[Extracted records]
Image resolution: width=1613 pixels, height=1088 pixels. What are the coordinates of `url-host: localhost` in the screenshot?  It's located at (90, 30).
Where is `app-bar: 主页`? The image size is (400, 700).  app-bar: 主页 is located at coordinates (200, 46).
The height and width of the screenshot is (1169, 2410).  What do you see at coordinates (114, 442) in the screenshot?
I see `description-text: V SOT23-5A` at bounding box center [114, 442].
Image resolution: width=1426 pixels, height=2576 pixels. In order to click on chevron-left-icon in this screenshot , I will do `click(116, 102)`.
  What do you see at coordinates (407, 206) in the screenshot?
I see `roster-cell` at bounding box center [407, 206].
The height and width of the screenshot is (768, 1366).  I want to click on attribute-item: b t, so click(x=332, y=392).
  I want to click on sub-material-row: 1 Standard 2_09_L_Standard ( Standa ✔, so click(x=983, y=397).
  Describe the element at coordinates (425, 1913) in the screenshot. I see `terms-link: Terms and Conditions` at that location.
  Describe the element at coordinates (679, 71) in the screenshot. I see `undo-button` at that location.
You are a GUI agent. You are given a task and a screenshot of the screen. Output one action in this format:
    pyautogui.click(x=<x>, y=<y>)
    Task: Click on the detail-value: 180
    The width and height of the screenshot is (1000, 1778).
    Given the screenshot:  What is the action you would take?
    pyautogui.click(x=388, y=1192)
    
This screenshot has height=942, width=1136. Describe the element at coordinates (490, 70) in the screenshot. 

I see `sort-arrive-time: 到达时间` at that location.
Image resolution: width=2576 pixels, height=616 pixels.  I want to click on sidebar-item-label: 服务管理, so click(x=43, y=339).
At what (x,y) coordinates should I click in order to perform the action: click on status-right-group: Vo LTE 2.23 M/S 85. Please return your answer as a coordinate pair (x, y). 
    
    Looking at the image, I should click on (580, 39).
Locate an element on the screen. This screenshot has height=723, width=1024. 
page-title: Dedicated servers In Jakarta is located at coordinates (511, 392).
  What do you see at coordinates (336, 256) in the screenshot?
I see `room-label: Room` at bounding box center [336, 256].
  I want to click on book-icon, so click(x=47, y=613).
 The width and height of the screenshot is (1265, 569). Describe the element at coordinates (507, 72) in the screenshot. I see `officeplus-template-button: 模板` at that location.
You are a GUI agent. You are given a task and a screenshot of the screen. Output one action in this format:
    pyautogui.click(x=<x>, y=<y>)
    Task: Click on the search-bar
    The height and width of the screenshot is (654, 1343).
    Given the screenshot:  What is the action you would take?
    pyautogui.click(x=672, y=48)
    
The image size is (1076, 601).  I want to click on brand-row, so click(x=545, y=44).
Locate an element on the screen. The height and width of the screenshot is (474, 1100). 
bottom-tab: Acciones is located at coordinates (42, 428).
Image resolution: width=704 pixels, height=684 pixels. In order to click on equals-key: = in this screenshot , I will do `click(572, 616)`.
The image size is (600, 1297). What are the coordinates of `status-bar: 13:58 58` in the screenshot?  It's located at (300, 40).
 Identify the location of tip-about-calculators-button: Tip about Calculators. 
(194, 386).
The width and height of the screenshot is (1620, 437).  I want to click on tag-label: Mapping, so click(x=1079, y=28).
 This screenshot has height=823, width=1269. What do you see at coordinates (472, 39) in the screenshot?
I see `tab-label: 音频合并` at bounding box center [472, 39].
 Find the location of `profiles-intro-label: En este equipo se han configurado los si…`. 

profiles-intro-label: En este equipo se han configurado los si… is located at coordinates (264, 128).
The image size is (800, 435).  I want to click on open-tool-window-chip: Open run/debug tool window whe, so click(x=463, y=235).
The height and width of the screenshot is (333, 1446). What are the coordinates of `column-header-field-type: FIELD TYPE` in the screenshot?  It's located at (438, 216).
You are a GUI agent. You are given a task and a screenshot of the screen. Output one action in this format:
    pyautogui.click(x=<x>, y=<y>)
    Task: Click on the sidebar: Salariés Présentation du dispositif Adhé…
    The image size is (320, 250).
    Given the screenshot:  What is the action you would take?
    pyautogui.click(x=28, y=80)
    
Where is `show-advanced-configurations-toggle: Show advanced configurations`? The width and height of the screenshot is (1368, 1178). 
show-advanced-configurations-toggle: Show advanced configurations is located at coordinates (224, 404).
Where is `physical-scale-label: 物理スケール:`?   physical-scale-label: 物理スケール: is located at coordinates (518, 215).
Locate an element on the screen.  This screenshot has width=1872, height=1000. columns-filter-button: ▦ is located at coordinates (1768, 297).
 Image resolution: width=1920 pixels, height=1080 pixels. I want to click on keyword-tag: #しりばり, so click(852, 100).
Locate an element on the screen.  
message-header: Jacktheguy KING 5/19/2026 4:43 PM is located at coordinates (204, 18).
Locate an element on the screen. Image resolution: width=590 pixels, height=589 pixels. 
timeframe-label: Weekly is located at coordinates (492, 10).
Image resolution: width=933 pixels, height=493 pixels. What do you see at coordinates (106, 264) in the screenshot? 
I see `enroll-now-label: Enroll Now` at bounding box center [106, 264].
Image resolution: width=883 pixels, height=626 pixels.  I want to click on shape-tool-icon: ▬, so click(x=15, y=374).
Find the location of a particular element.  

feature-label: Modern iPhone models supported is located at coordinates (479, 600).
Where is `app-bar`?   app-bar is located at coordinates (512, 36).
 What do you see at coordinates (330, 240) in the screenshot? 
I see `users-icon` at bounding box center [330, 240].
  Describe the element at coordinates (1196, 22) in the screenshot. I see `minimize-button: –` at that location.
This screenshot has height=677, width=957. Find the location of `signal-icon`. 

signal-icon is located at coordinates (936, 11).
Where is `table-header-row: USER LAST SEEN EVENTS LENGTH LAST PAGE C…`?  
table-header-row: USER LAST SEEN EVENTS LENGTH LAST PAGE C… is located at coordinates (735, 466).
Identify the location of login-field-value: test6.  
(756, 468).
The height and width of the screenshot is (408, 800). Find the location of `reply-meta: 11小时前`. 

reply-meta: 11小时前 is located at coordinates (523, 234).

» Directions:
Retype every line of the listing above without any changes.

» The answer:
Image resolution: width=1613 pixels, height=1088 pixels. What are the coordinates of `url-host: localhost` in the screenshot?  It's located at (90, 30).
Where is `app-bar: 主页`? The image size is (400, 700).  app-bar: 主页 is located at coordinates (200, 46).
The height and width of the screenshot is (1169, 2410).  What do you see at coordinates (114, 442) in the screenshot?
I see `description-text: V SOT23-5A` at bounding box center [114, 442].
Image resolution: width=1426 pixels, height=2576 pixels. In order to click on chevron-left-icon in this screenshot , I will do `click(116, 102)`.
  What do you see at coordinates (407, 206) in the screenshot?
I see `roster-cell` at bounding box center [407, 206].
The height and width of the screenshot is (768, 1366).  I want to click on attribute-item: b t, so click(x=332, y=392).
  I want to click on sub-material-row: 1 Standard 2_09_L_Standard ( Standa ✔, so click(x=983, y=397).
  Describe the element at coordinates (425, 1913) in the screenshot. I see `terms-link: Terms and Conditions` at that location.
  Describe the element at coordinates (679, 71) in the screenshot. I see `undo-button` at that location.
You are a GUI agent. You are given a task and a screenshot of the screen. Output one action in this format:
    pyautogui.click(x=<x>, y=<y>)
    Task: Click on the detail-value: 180
    The width and height of the screenshot is (1000, 1778).
    Given the screenshot:  What is the action you would take?
    pyautogui.click(x=388, y=1192)
    
This screenshot has height=942, width=1136. Describe the element at coordinates (490, 70) in the screenshot. 

I see `sort-arrive-time: 到达时间` at that location.
Image resolution: width=2576 pixels, height=616 pixels.  I want to click on sidebar-item-label: 服务管理, so click(x=43, y=339).
At what (x,y) coordinates should I click in order to perform the action: click on status-right-group: Vo LTE 2.23 M/S 85. Please return your answer as a coordinate pair (x, y). 
    
    Looking at the image, I should click on (580, 39).
Locate an element on the screen. This screenshot has height=723, width=1024. 
page-title: Dedicated servers In Jakarta is located at coordinates (511, 392).
  What do you see at coordinates (336, 256) in the screenshot?
I see `room-label: Room` at bounding box center [336, 256].
  I want to click on book-icon, so click(x=47, y=613).
 The width and height of the screenshot is (1265, 569). Describe the element at coordinates (507, 72) in the screenshot. I see `officeplus-template-button: 模板` at that location.
You are a GUI agent. You are given a task and a screenshot of the screen. Output one action in this format:
    pyautogui.click(x=<x>, y=<y>)
    Task: Click on the search-bar
    The height and width of the screenshot is (654, 1343).
    Given the screenshot:  What is the action you would take?
    pyautogui.click(x=672, y=48)
    
The image size is (1076, 601).  I want to click on brand-row, so click(x=545, y=44).
Locate an element on the screen. The height and width of the screenshot is (474, 1100). 
bottom-tab: Acciones is located at coordinates (42, 428).
Image resolution: width=704 pixels, height=684 pixels. In order to click on equals-key: = in this screenshot , I will do `click(572, 616)`.
The image size is (600, 1297). What are the coordinates of `status-bar: 13:58 58` in the screenshot?  It's located at (300, 40).
 Identify the location of tip-about-calculators-button: Tip about Calculators. 
(194, 386).
The width and height of the screenshot is (1620, 437).  I want to click on tag-label: Mapping, so click(x=1079, y=28).
 This screenshot has height=823, width=1269. What do you see at coordinates (472, 39) in the screenshot?
I see `tab-label: 音频合并` at bounding box center [472, 39].
 Find the location of `profiles-intro-label: En este equipo se han configurado los si…`. 

profiles-intro-label: En este equipo se han configurado los si… is located at coordinates (264, 128).
The image size is (800, 435).  I want to click on open-tool-window-chip: Open run/debug tool window whe, so click(x=463, y=235).
The height and width of the screenshot is (333, 1446). What are the coordinates of `column-header-field-type: FIELD TYPE` in the screenshot?  It's located at (438, 216).
You are a GUI agent. You are given a task and a screenshot of the screen. Output one action in this format:
    pyautogui.click(x=<x>, y=<y>)
    Task: Click on the sidebar: Salariés Présentation du dispositif Adhé…
    The image size is (320, 250).
    Given the screenshot:  What is the action you would take?
    pyautogui.click(x=28, y=80)
    
Where is `show-advanced-configurations-toggle: Show advanced configurations`? The width and height of the screenshot is (1368, 1178). 
show-advanced-configurations-toggle: Show advanced configurations is located at coordinates (224, 404).
Where is `physical-scale-label: 物理スケール:`?   physical-scale-label: 物理スケール: is located at coordinates (518, 215).
Locate an element on the screen.  This screenshot has width=1872, height=1000. columns-filter-button: ▦ is located at coordinates (1768, 297).
 Image resolution: width=1920 pixels, height=1080 pixels. I want to click on keyword-tag: #しりばり, so click(852, 100).
Locate an element on the screen.  
message-header: Jacktheguy KING 5/19/2026 4:43 PM is located at coordinates (204, 18).
Locate an element on the screen. Image resolution: width=590 pixels, height=589 pixels. 
timeframe-label: Weekly is located at coordinates (492, 10).
Image resolution: width=933 pixels, height=493 pixels. What do you see at coordinates (106, 264) in the screenshot? 
I see `enroll-now-label: Enroll Now` at bounding box center [106, 264].
Image resolution: width=883 pixels, height=626 pixels.  I want to click on shape-tool-icon: ▬, so click(x=15, y=374).
Find the location of a particular element.  

feature-label: Modern iPhone models supported is located at coordinates (479, 600).
Where is `app-bar`?   app-bar is located at coordinates (512, 36).
 What do you see at coordinates (330, 240) in the screenshot? 
I see `users-icon` at bounding box center [330, 240].
  Describe the element at coordinates (1196, 22) in the screenshot. I see `minimize-button: –` at that location.
This screenshot has height=677, width=957. Find the location of `signal-icon`. 

signal-icon is located at coordinates (936, 11).
Where is `table-header-row: USER LAST SEEN EVENTS LENGTH LAST PAGE C…`?  
table-header-row: USER LAST SEEN EVENTS LENGTH LAST PAGE C… is located at coordinates (735, 466).
Identify the location of login-field-value: test6.  
(756, 468).
The height and width of the screenshot is (408, 800). Find the location of `reply-meta: 11小时前`. 

reply-meta: 11小时前 is located at coordinates (523, 234).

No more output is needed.